Smart regulation should increase health gains and lower vaping-related risks further

NZ currently has the opportunity to build on its history of successful regulation of many aspects of tobacco (marketing, warning labels etc) and relatively tight regulation of prescription medicines, to design appropriate regulations for vaping products. Suggestions we make include: the desirability of avoiding excise taxes on vaping products (so they are cheaper than more harmful tobacco products); combining vaping product sales with smoking cessation advice; ensuring retailers of vaping products – particularly sales staff – are trained in providing advice on dose and other aspects; and on regulations that may reduce youth uptake of vaping [1]. Some of us have published articles on vaping regulation [7] [8] [9] [10] and written various scholarly blogs eg, here, here, and here]. So when the NZ Government commences the Select Committee process for e-cigarette regulations (perhaps later this year) – we hope to present on this work in more detail.
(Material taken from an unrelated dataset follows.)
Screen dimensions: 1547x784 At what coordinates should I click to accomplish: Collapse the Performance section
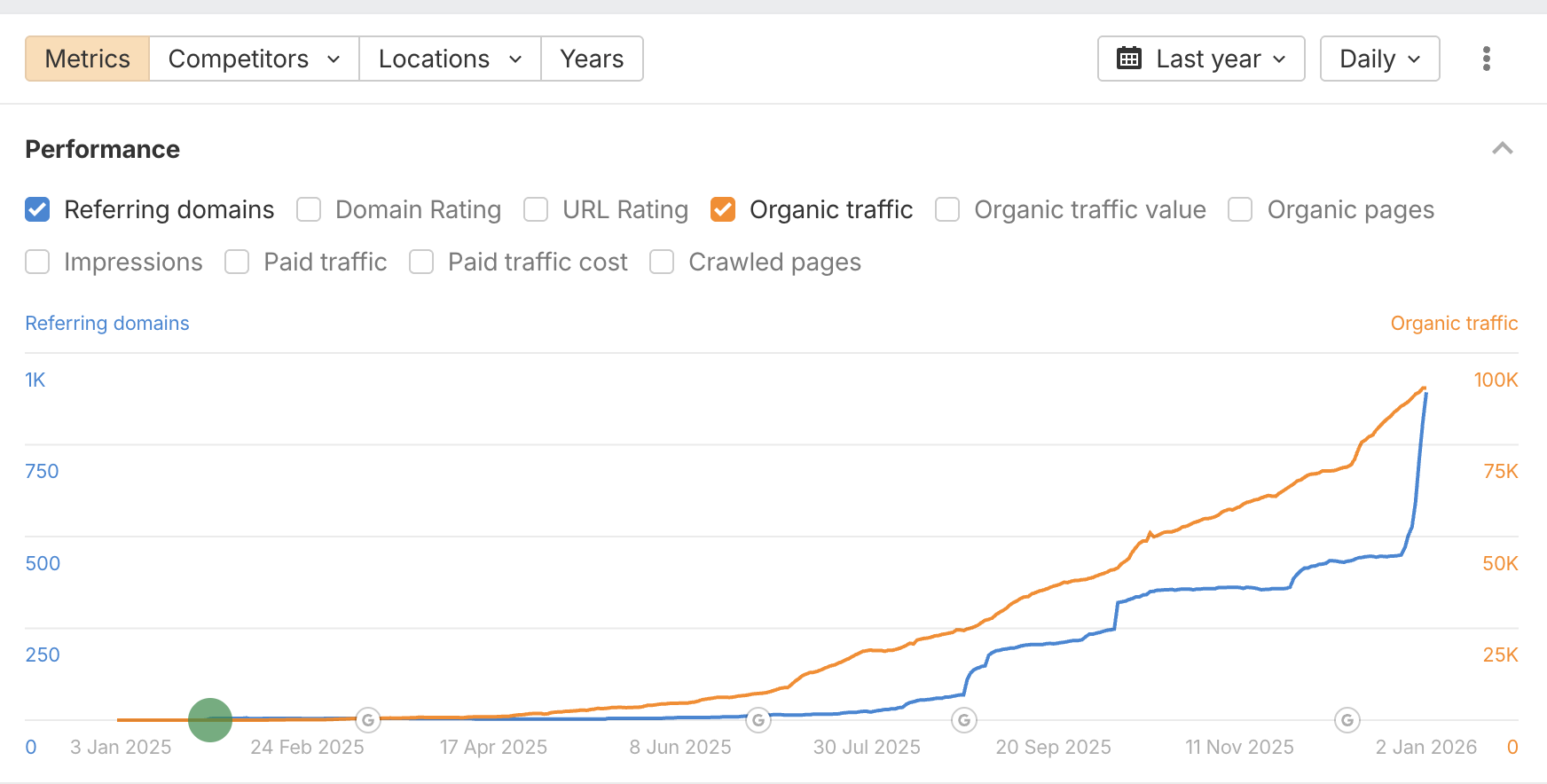pyautogui.click(x=1502, y=147)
In summary, our modelling work suggests that the continuing use of e-cigarettes by New Zealanders (instead of tobacco) will generate large health gains and cost savings to the health system. But there is genuine scientific uncertainty – and more research will be needed to clarify the true size of the health gains. However, we have a high degree of confidence that careful liberalisation of access to e-cigarettes will generate health gain – and likely large health gain. But e-cigarettes are no panacea – much larger gains, perhaps 20 times higher, would be achieved by a ban on commercial combustible tobacco products phased in over a period of time (eg, a sinking lid on supply). Greater availability of lower risk alternative nicotine products, such as e-cigarettes, is also likely to increase the viability of implementing more radical approaches such as phasing out commercial combustible tobacco sales.

References

  1. Petrovic-van der Deen FS, Wilson N, Crothers A, Cleghorn CL, Gartner C, Blakely T. Potential country-level health and cost impacts of legalizing domestic sale of vaporized nicotine products. Epidemiology. 2019;(Published online 15 February).
  2. van der Deen FS, Wilson N, Cleghorn CL, Kvizhinadze G, Cobiac LJ, Nghiem N, Blakely T. Impact of five tobacco endgame strategies on future smoking prevalence, population health and health system costs: two modelling studies to inform the tobacco endgame. Tob Control. 2018;27(3):278-286.
  3. McLeod M, Kvizhinadze G, Boyd M, Barendregt J, Sarfati D, Wilson N, Blakely T. Colorectal Cancer Screening: How Health Gains and Cost-Effectiveness Vary by Ethnic Group, the Impact on Health Inequalities, and the Optimal Age Range to Screen. Cancer Epidemiol Biomarkers Prev. 2017;26(9):1391-1400.
  4. Nghiem N, Leung W, Cleghorn C, Blakely T, Wilson N. Mass media promotion of a smartphone smoking cessation app: modelled health and cost-saving impacts. BMC Public Health. 2019;19(1):283.
  5. Hajek P, Phillips-Waller A, Przulj D, Pesola F, Myers Smith K, Bisal N, Li J, Parrott S, Sasieni P, Dawkins L et al. A Randomized Trial of E-Cigarettes versus Nicotine-Replacement Therapy. New Engl J Med. 2019;380(7):629-637.
  6. Levy DT, Warner KE, Cummings KM, Hammond D, Kuo C, Fong GT, Thrasher JF, Goniewicz ML, Borland R. Examining the relationship of vaping to smoking initiation among US youth and young adults: a reality check. Tob Control. 2018.
  7. Hall W, Gartner C, Forlini C. Ethical issues raised by a ban on the sale of electronic nicotine devices. Addiction. 2015;110:1061-1067.
  8. Wilson N, Edwards R, Hoek J, Thomson G, Blakely T, van der Deen F, Caldwell B, Crane J. Potential new regulatory options for e-cigarettes in New Zealand. N Z Med J. 2015;128(1425):88-96.
  9. Wilson N, Hoek J, Thomson G, Edwards R. Should e-cigarette use be included in indoor smoking bans? Bull World Health Organ. 2017;95(7):540-541.
  10. Fraser D, Weier M, Keane H, Gartner C. Vapers’ perspectives on electronic cigarette regulation in Australia. Int J Drug Policy. 2015;26(6):589-594.